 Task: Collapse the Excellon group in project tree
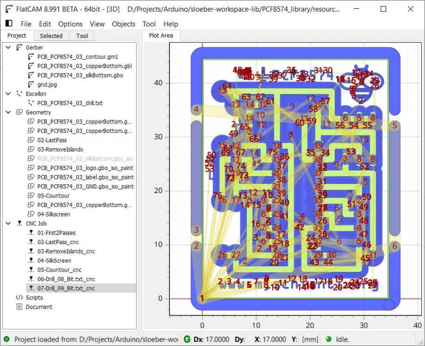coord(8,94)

---

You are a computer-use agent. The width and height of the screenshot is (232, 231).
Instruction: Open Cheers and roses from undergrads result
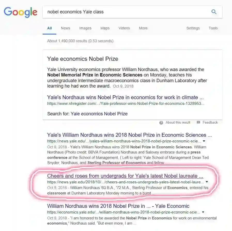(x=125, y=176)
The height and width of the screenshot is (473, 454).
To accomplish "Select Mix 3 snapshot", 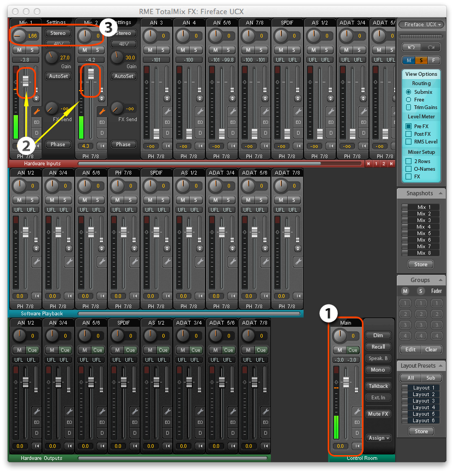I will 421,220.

---

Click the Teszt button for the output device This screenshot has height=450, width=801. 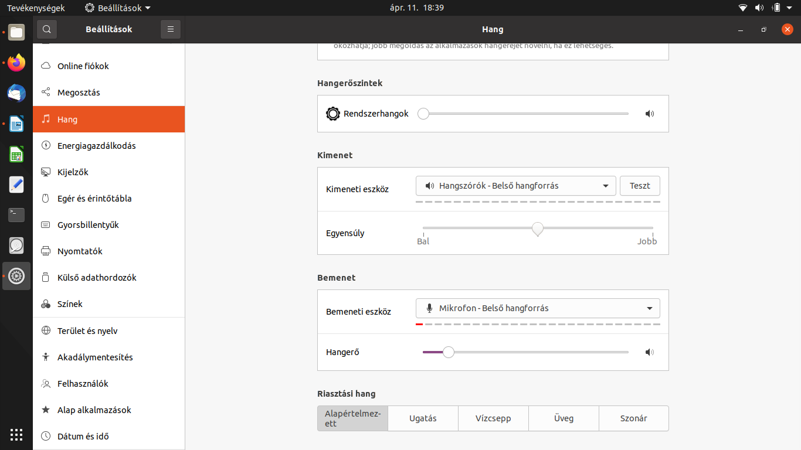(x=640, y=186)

---

Cosa devi fare »
Riscrivi senza alcuna modifica le righe che partono da quella contenente "Task: Collapse the" e terminano con quella contenente "coord(8,94)", entrambe incluse. Non riportare le immagini.

Risultato atteso »
 Task: Collapse the Excellon group in project tree
coord(8,94)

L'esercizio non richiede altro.